От одной подобной ночи можно сойти с ума, и от одного вида мучилищных орудий можно рассказать все, что знаешь, плюс чего-нибудь прифантазировать, если объем показаний мал. Не зря ведь документы, составленные в сталинских застенках, изобилуют самыми гротескными, неправдоподобными признаниями. Их можно было бы считать шутками, если бы их не было так много и если бы машинописные листы с этими «шутками» не подписывали ползающие в крови по цементному полу, за одну ночь поседевшие люди.

Человеку легко сделать больно. Будучи последним, самым искусным творением Бога, человек чрезвычайно нежен. Чуть холоднее — и он уже зябнет, синеет кожа, стучат зубы, и вместе с коченеющим телом цепенеет мысль. Кто замерзал, тот знает: во время холода невозможно думать.

Чуть горячее — и он не знает, куда себя деть. В сознании самого упертого атеиста оживают мысли об аде, стоит ему минут на пять пересидеть дольше положенного на верхней полке сауны.

Один-два дня без сна — и ум, как балерина, на цыпочках становится близ тонкой грани, отделяющей разум от безумия. Любую власть, любую роскошь в это время человек вменяет в мусор и без раздумий предпочтет всем благам мира возможность закрыть глаза и забыться сном хотя бы на час. А ведь это — не мучение в чистом виде, это всего только лишение необходимого, некоторая чрезмерность в условиях жизни. Еще огонь не жег тело и острое железо не прикасалось к нему. Еще не выворачивались суставы и не разрывались сухожилия. Еще не отнимали от человека родных и близких и не обнажали на позор перед глазами толпы.

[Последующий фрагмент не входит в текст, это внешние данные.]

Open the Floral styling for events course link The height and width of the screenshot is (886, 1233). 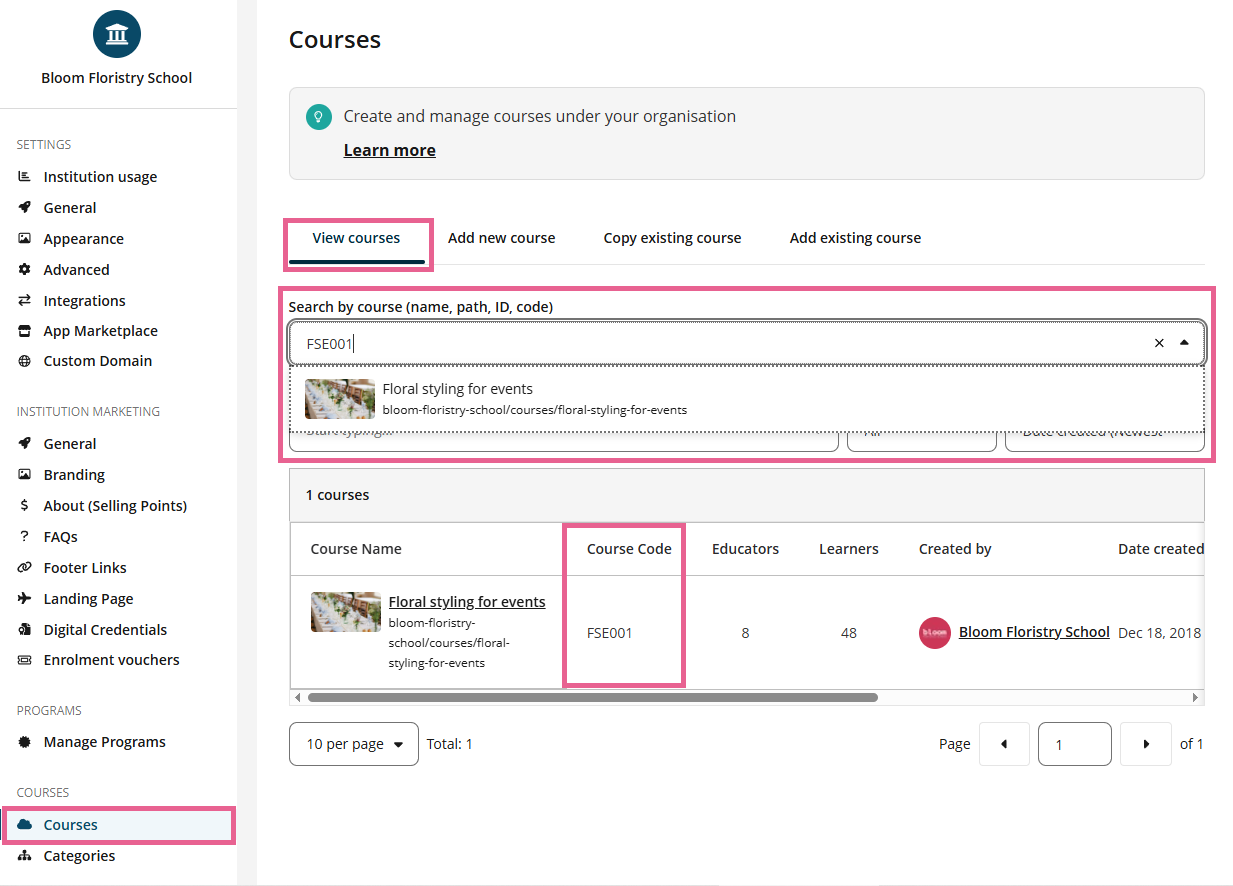coord(467,602)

И вот теперь, когда мы довольно сказали о немощи человека и о том, что сделать больно ему легко, можно говорить о мучениках. Тайна их терпения — в их благодатности. Ведь без благодати Божией взгляд на орудия пыток может лишить человека сознания. Мученичество — это один из первых исторических плодов Пятидесятницы. В своем настоящем, подлинном виде христианство — это явление сверхприродное. Из жителя мира сего оно делает человека жителем мира иного, с иными чувствами, иными мыслями, иными свойствами. Если человек обновился под действием благодати, то он может плакать там, где другие смеются, детской забавой считать то, чего страшится большинство. Может он и терпеть муки так, как будто находится в чужом теле.

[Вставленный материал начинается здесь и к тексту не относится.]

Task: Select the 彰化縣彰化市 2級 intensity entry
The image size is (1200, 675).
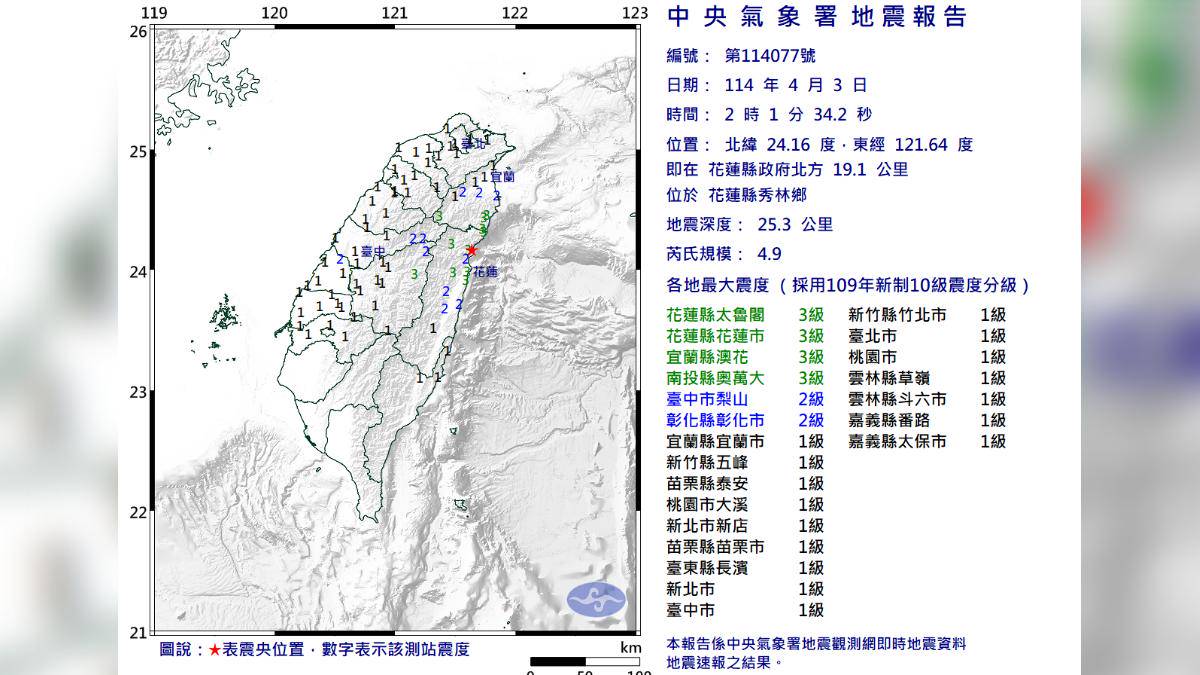Action: click(745, 420)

Среди людей, перенесших за Христа страдания, были такие, которые отрекались и потом каялись в этом, были колеблющиеся и малодушные, были потерявшие силу и храбрость из-за совершенного греха. Но все же большинство мучеников — это люди, сохранившие благодать крещения. Прежде крещения они, как правило, были наставляемы в вере. Они приходили ко Христу свободно и сознательно, приходили разумно под действием Слова. До крещения их ожидал процесс оглашения. Он состоял из посещения богослужений с непременным оставлением храма после слов «оглашенные, изыдите». Писания они не только слушали в храме, но и изучали отдельно, под руководством епископа или пресвитера. Они учились поститься и молиться, могли выполнять церковные послушания и только после длительного искуса подходили к воде для того, чтоб наполниться Духом.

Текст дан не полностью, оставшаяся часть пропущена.